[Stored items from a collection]
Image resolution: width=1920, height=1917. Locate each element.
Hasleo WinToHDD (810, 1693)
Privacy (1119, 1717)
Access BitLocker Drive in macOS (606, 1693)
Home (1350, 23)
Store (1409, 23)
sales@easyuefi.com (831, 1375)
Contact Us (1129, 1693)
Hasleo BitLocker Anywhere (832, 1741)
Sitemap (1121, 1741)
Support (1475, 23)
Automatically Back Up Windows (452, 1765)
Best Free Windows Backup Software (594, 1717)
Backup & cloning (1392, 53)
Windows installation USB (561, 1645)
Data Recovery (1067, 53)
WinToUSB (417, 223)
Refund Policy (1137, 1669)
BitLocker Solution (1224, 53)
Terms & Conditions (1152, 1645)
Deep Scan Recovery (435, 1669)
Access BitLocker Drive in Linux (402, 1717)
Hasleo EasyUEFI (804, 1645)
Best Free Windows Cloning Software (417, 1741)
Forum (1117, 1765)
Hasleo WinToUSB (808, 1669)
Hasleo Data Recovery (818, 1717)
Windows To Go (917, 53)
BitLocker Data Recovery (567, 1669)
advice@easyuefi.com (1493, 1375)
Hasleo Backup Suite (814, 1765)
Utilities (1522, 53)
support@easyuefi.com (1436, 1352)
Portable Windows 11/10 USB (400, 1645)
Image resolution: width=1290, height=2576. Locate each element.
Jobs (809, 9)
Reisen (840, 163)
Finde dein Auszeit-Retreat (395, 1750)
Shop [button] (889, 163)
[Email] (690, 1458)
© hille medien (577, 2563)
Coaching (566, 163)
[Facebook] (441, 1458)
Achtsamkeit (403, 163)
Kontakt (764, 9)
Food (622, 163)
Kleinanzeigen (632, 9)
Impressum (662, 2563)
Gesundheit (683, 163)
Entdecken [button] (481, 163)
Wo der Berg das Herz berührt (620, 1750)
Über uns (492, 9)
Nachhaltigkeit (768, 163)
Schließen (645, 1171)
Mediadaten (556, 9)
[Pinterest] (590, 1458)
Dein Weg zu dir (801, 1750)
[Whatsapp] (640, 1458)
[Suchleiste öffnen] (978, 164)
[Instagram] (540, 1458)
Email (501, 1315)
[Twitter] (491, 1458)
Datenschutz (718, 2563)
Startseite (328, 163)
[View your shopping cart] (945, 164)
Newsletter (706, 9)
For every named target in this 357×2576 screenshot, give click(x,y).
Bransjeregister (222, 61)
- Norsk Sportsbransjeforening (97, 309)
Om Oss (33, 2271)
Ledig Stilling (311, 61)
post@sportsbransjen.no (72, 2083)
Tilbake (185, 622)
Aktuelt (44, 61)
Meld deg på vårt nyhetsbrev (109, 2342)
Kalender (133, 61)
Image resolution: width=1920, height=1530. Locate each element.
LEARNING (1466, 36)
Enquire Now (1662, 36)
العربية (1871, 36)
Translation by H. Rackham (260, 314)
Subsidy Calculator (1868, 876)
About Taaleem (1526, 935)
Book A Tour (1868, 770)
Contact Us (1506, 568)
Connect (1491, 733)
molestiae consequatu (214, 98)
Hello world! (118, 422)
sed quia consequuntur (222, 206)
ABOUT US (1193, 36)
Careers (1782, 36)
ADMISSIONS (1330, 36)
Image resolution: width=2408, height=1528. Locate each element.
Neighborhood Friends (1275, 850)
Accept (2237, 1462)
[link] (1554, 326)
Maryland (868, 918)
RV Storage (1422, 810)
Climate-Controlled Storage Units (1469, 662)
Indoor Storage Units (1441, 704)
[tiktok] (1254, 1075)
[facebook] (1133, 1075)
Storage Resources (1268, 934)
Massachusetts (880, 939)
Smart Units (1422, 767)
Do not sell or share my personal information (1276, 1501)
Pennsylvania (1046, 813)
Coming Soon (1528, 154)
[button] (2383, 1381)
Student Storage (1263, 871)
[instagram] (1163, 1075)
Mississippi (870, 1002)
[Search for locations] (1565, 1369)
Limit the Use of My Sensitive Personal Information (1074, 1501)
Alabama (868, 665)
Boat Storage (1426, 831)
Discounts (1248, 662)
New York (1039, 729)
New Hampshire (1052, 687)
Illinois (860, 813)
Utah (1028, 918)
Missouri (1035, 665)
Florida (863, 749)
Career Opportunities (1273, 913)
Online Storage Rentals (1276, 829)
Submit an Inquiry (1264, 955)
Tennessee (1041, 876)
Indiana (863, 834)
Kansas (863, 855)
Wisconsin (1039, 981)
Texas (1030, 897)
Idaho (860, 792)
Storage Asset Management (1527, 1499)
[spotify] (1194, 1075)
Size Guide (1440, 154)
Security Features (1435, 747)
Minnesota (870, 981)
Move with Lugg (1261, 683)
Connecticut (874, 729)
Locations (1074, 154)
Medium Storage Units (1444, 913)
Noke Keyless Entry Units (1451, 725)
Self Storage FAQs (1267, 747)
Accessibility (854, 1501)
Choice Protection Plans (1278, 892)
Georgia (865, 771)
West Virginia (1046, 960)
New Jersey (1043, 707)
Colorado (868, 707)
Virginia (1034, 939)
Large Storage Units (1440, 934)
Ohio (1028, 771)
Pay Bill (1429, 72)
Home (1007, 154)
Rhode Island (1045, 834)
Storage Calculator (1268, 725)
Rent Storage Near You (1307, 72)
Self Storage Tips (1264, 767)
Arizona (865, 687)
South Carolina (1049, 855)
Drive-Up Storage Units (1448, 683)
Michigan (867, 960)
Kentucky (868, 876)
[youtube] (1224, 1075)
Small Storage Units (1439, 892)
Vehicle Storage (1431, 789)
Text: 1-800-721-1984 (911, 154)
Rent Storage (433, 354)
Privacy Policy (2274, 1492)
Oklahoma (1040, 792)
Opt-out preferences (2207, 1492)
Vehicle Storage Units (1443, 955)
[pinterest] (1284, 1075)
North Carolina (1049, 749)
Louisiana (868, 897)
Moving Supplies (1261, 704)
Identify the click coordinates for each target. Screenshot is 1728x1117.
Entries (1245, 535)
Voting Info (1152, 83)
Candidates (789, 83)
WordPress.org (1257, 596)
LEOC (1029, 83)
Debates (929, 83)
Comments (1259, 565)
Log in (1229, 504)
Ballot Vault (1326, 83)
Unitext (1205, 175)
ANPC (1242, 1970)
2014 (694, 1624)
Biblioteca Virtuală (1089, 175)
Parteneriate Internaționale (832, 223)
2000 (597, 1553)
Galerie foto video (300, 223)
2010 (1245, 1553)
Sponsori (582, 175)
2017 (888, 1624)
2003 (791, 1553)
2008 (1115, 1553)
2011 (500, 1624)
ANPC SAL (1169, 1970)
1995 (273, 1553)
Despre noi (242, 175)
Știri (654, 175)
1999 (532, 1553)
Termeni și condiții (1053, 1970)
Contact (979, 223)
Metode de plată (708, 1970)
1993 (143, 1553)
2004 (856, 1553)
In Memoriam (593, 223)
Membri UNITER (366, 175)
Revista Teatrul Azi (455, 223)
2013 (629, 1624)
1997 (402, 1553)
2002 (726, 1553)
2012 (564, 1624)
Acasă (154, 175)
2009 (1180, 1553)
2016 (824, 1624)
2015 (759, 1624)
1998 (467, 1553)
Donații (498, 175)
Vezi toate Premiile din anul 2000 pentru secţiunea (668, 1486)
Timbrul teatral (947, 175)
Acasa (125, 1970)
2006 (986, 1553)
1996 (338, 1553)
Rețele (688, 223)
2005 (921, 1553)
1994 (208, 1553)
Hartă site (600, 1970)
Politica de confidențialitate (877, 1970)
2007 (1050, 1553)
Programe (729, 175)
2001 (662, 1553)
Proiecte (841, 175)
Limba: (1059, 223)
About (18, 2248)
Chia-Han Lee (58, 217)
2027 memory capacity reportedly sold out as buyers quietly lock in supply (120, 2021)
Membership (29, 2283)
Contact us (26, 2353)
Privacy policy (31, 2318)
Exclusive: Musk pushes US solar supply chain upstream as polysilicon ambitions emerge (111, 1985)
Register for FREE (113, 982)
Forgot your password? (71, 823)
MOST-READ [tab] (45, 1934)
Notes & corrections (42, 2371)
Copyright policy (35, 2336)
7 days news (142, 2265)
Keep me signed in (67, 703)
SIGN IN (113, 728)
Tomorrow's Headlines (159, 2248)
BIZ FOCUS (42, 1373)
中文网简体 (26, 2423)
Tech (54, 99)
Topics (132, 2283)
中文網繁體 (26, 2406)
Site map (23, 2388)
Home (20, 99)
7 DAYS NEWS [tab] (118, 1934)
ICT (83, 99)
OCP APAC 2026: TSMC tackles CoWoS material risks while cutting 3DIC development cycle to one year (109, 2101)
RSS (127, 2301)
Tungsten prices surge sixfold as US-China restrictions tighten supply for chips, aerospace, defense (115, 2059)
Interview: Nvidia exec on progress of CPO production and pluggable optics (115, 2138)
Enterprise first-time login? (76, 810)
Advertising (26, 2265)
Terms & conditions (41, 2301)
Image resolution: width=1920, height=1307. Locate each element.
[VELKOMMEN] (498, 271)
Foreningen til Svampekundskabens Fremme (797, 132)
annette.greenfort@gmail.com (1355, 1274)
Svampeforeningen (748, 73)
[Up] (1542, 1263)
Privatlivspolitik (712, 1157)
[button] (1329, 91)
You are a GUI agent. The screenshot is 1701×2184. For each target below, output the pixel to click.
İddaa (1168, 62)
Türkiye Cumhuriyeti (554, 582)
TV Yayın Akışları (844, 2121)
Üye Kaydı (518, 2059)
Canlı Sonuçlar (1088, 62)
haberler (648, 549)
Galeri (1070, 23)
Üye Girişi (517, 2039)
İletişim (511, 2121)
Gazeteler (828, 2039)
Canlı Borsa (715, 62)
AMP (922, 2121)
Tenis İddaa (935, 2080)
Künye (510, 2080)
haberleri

# TASK
Copy the records above exactly, beginning at the line that contains "Deep Scan Recovery (435, 1669)" and stopping after the line that contains "support@easyuefi.com (1436, 1352)".

# EXERCISE RESULT
Deep Scan Recovery (435, 1669)
Access BitLocker Drive in Linux (402, 1717)
Hasleo EasyUEFI (804, 1645)
Best Free Windows Cloning Software (417, 1741)
Forum (1117, 1765)
Hasleo WinToUSB (808, 1669)
Hasleo Data Recovery (818, 1717)
Windows To Go (917, 53)
BitLocker Data Recovery (567, 1669)
advice@easyuefi.com (1493, 1375)
Hasleo Backup Suite (814, 1765)
Utilities (1522, 53)
support@easyuefi.com (1436, 1352)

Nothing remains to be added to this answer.